Growing up in Serbia, we did not celebrate Memorial Day. The closest thing was Victory Day on May 9th, marking the anniversary of Germany’s surrender in WWII. The first time I woke at dawn to the drums and trumpets of the local high school band, I was utterly confused. I peeked down to the street from my bedroom window and saw my Midwestern town energized with hundreds of hands waving flags and children squealing as they were showered by candy from the passing cars.
I knew it was a holiday as I was off work that Monday, but nothing prepared me for it. Sure, my co-workers mentioned a parade, but I expected something somber to memorialize fallen compatriots. I was meeting some friends in a park later that day for grilling and wondered what other customs might ambush me. My fears were quieted as soon as we lit the fire and the first steak hit the grill. This was familiar territory and I welcomed the smells and the sounds that enveloped me.
For years, I would wake on Memorial Day at the first hint of dawn, excited to take part in the tradition, pulling the shiny Radio Flyer wagon with one, two, and eventually three squirming children out to the curb to await the first car of the parade. We waved flags and caught candy. We waved to pretty high school girls perching daintily on the seats of convertibles and sent air kisses to fewer and fewer old men in uniform who once protected us while we slept, marching slower year by year.
A plastic cooler on wheels replaced the red wagon, and in went our carefully prepared fare destined for brightly-colored plastic plates.

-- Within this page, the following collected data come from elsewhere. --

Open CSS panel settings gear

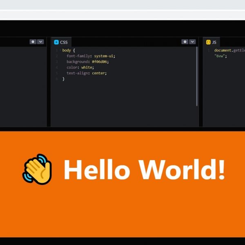(185, 42)
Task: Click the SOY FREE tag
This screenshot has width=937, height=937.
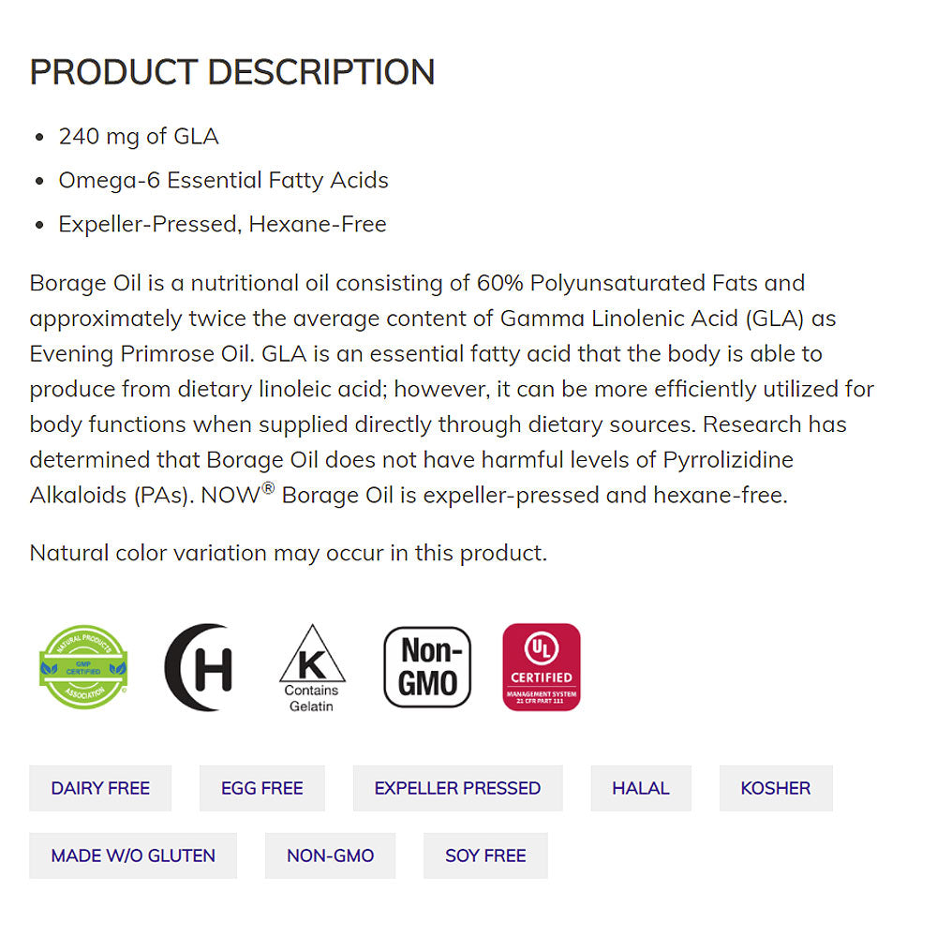Action: 485,855
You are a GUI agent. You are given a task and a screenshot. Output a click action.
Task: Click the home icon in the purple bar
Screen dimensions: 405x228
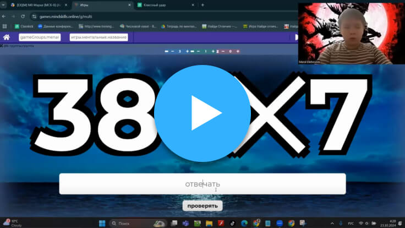7,37
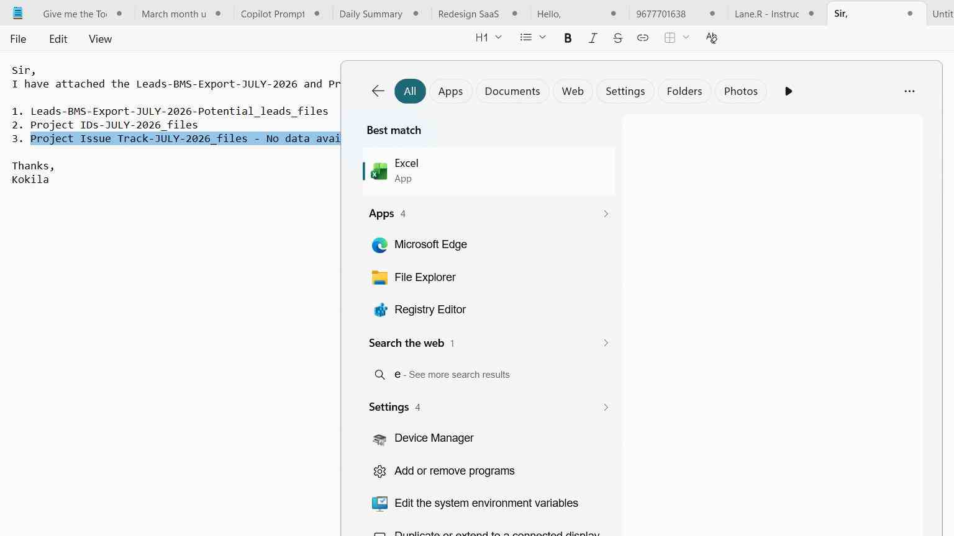Open the table insert dropdown
This screenshot has width=954, height=536.
(x=676, y=38)
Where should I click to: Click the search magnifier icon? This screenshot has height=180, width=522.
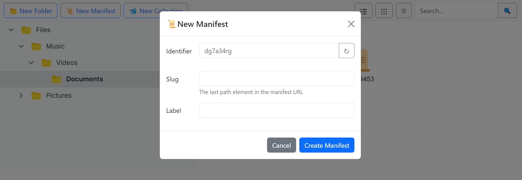coord(507,11)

Once we chose the perfect place in the park, close to the playground and with ample shade, Husband would build the fire while I plopped the girls on the blanket and set the wooden table for the feast. Even though we picnicked in an American park on an American holiday, I chose some Serbian dishes, mostly because they were a bit healthier than their USA counterparts: potato salad with diced red onions, dressed in a vinaigrette; roasted peppers with minced garlic; grilled corn served with salt and no butter; piles of grilled colorful vegetables barely kissed with olive oil; salad of the first summer tomatoes, onions, and cucumbers with crumbled feta on top. The entree, however, remained patriotically American, a gift from me to my American husband who rewarded me with a silly grin while a thick steak or a juicy hamburger sizzled on the grill.
The girls are no longer willing to sacrifice sleep for a handful of candy, and we prefer to stay home and grill rather then join the crowds in the park. When I hear the distant thumping of the high school band, I feel a bit nostalgic, but the smell of charcoal always lifts me up from my reverie with the promise of an excellent, flavorful, and definitely good for you Memorial Day meal.